The Hidden Green Jobs You Do Not Hear About

The mainstream media has had an all out blitz to promote alternative energy jobs as the green jobs of choice for the foreseeable future. Their reason for the push is that energy efficiency, solar and wind related jobs will bring new opportunities for ambitious individuals, construction companies and manufacturers.While I agree that alternative energy is going to be a strong  job creator, many of the companies and jobs will need a few more years to mature into stable opportunities. Therefore, not everyone who goes after these opportunities will get them.  Here is an alternative. 

Jobs in the green, environmental and infrastructure space  have been ignored and set aside by the media because they do not garner the big head lines. However when you look at the projections of occupations with the highest potential job growth, civil engineering, environmental engineering and environmental technician jobs are slated to grow over 25- 30% over the next decade. These are jobs in companies which use innovative technologies that have a direct impact on protecting the environment and improving quality of life.

 Before I get started you may be wondering about my definition of “green”. These are environmental or infrastructure jobs which require some level of certification, college education or specialized training (Read this article “11 Hot Infrastructure Jobs You can Get Without a 4 year degree”) but not a engineering or science degree. Let’s talk about the hottest environmental and infrastructure jobs the media will not tell you about. 

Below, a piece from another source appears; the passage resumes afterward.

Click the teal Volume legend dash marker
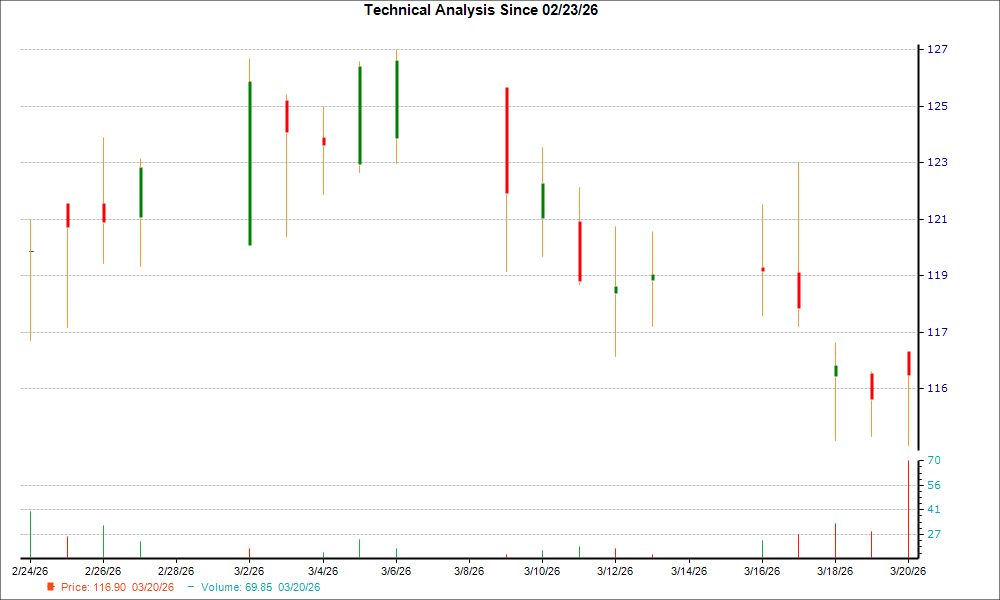Screen dimensions: 1000x600 tap(191, 587)
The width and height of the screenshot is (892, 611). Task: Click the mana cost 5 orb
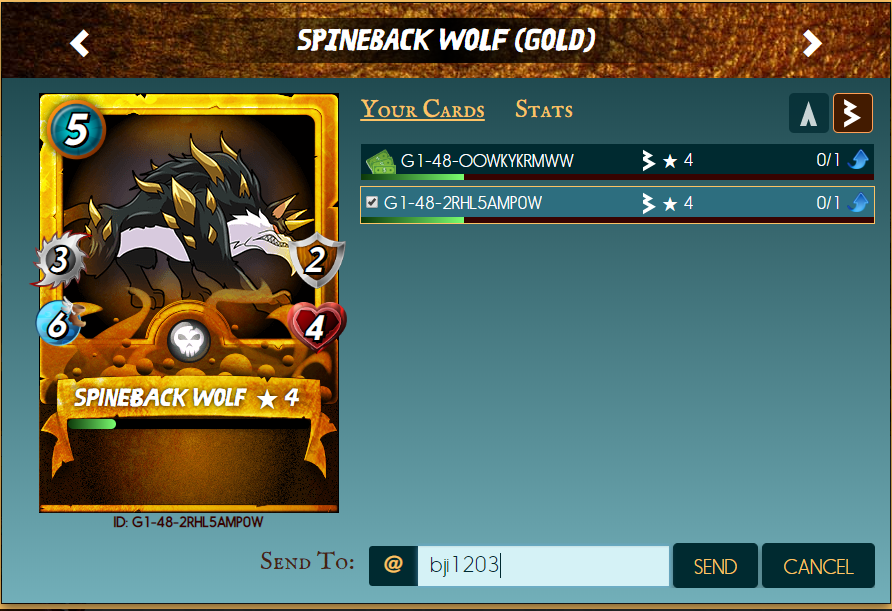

  1. Air Quality and Emissions Measurements: These are the jobs that will do all of permitting and testing for greenhouse gases (CO2, NO2, SO2, CH3 ) and other emissions. Once the Air quality engineers have done their work, the stack testing (or Air measurements) team will collect and prepare air samples  for laboratory testing. Stack testing is mandatory for all companies which have any type of smoke stack or emit gases as a result of their processes. A coal-fired energy facility is a great example of a gas emitter. Every few years, these plants must be tested to ensure they are following the current emissions guidelines. In 2010, a large number of manufacturing and energy plants are due for testing because their permits are due for renewal. Environmental companies are starting to hire teams of people to do that work.

  3. Environmental Remediation and Restoration: The recession has caused chemical, manufacturing, mining and oil companies to close facilities across the country. A large number of these sites are contaminated with potentially hazardous waste materials and are put on the Superfund environmental cleanup list. The EPA requires companies who close a site to provide money to cover cleanup costs or face serious fines. Once the company has agreed to a settlement, environmental engineers,inspectors, scientists and technicians are called in to assess the hazards, classify the materials and prepare a plan for cleanup. Jobs in this sector are heating up because the EPA  has stepped up its levels of enforcement and has distributed stimulus related contracts for private environmental companies for cleanup projects. Just to give you an idea of the amount of money involved read this article on the EPA fines on a mining company (EPA Collects $1 Billion Dollar Fine).

  5. Environmental Business Development and Sales: The media does not consider someone who sells environmental services as front page news but these jobs have an excellent future. Employers are looking for experienced people who have proven relationships with government and commercial companies. Opportunities in the environmental management/compliance software, water/wastewater, remediation, decontamination equipment, hazardous waste and consulting engineering will become particularly hot as the industry picks up speed.


How I get in position for these opportunities? 

Here are some positive steps to take to embark on your environmental career.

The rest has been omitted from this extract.